Former dragstrip in Wingdale, New York

Dover Drag Strip, opened in May 1961 and closed in 1976, and was a dragstrip for quarter-mile drag racing in Wingdale, New York. The track was touted as "the smoothest, most state-of-the-art facility" of its kind at the time. The track featured epoxy-based asphalt, 60 feet wide. It had its own "timing tower" that had the timing equipment, and served as the operations center, with operators calling the Elapsed Time [ET] and MPH of each pair of racers via intercom to the "times slip booth" at the other end of the track. This is also where the track announcer entertained and informed the spectators of the action. All this was considered "new technology" in 1961. By 1964, the flag starter was replaced with a homebuilt "Christmas Tree", with multiple colored lights, counting down each start. This was one of the first of its type in the entire nation.

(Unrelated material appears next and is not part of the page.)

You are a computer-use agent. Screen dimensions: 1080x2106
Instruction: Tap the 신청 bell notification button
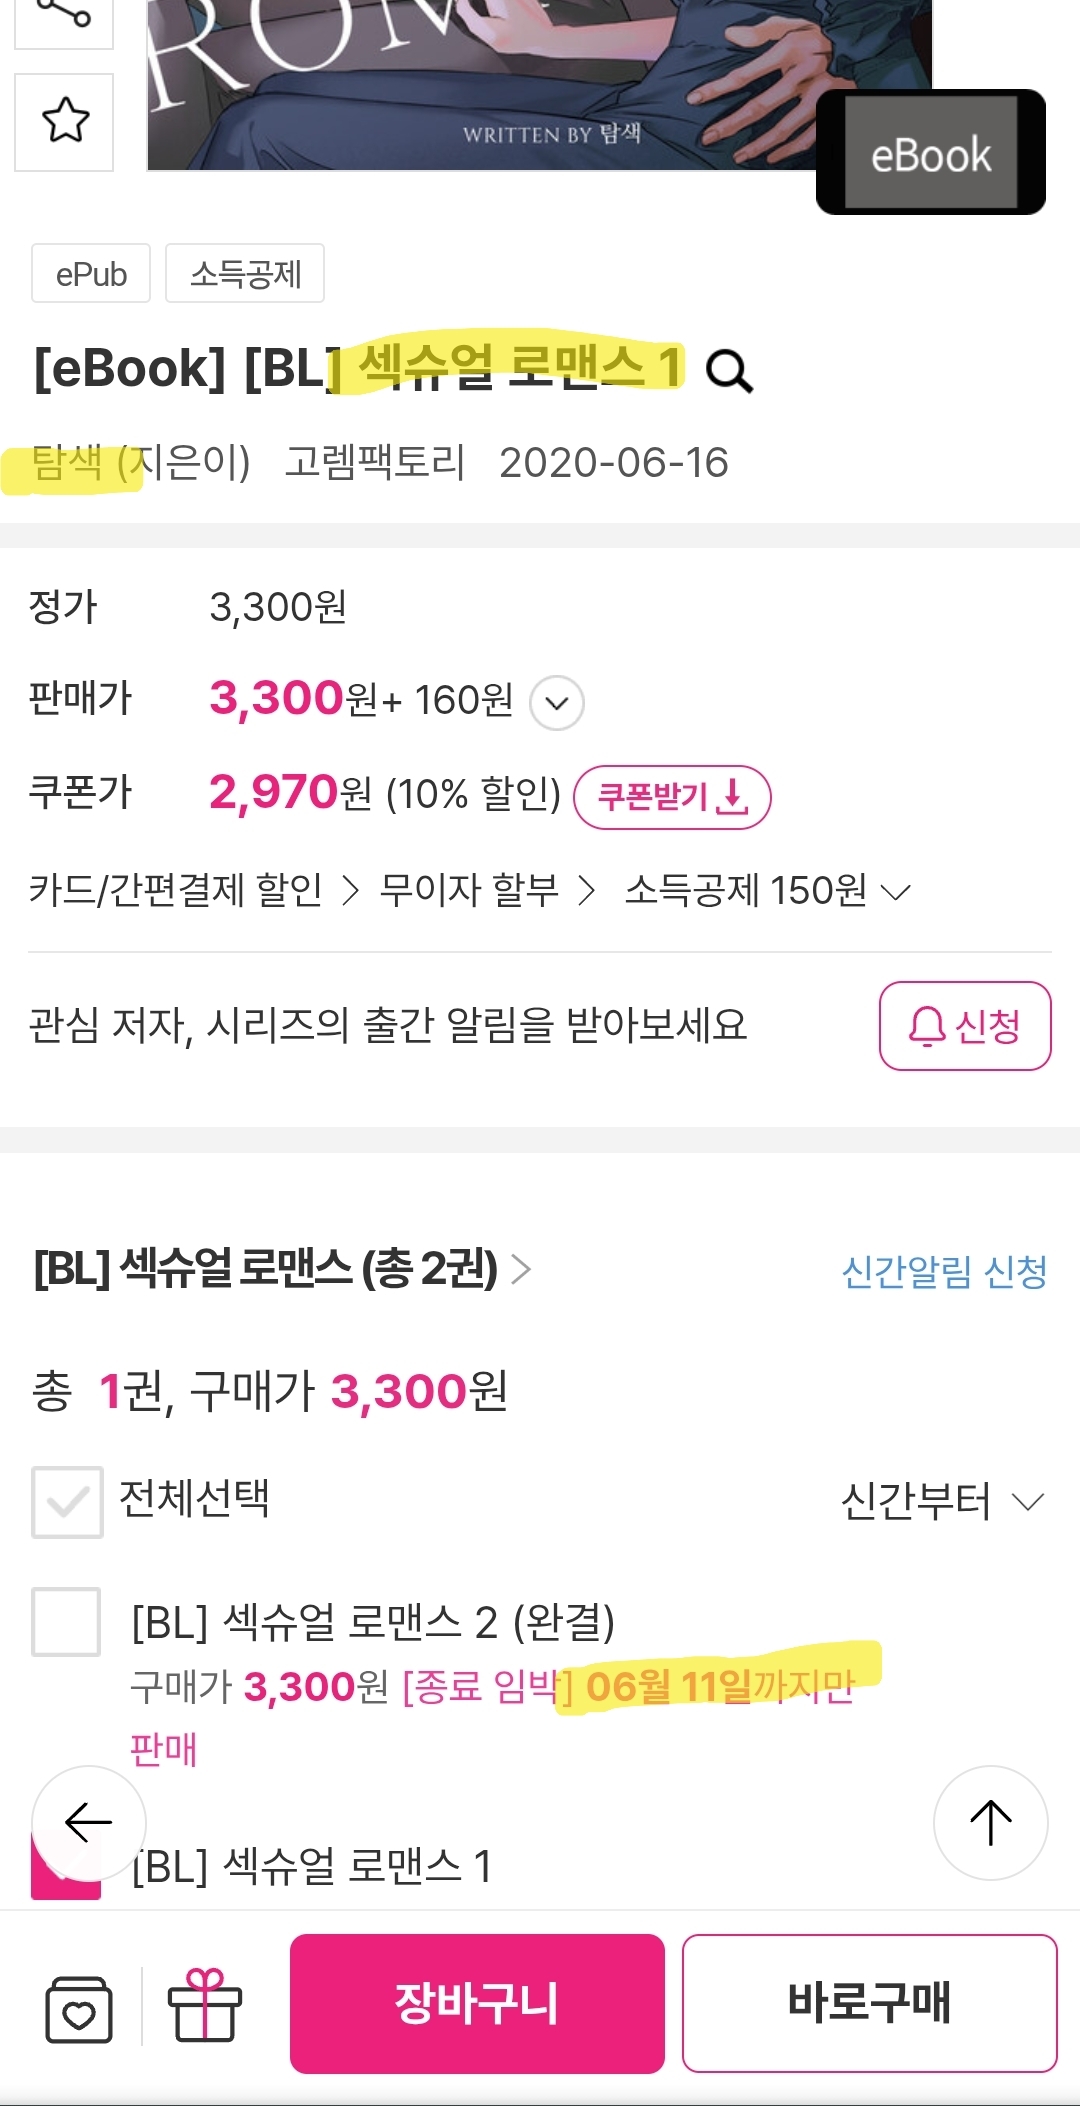(964, 1026)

The track was founded and operated by Brookfield gas station owner Chet Anderson and his partner, Joe Archiere, of Germantown, Connecticut. It filled the regional gap left by the closing of the Car Club Racing at Montgomery, New York, airport. Dover preceded the other tracks to follow suit, famous in the area, namely Connecticut Dragway (now closed) and the still operational Lebanon Valley Track, near Albany. Racers from as far as Maine, Massachusetts and New Jersey would regularly frequent the strip.

Dover was host to exhibition runs by the Legendary Don ‘Big Daddy” Garlits, California's “T.V Tommy Ivo”, the original Batmobile and Jet Cars. Average car entries of over 400 were common with upwards of 4,000 spectators on special events. There has been continued interest in this now defunct track, thanks to the ongoing Dover Drag Strip Nostalgia reunion every year.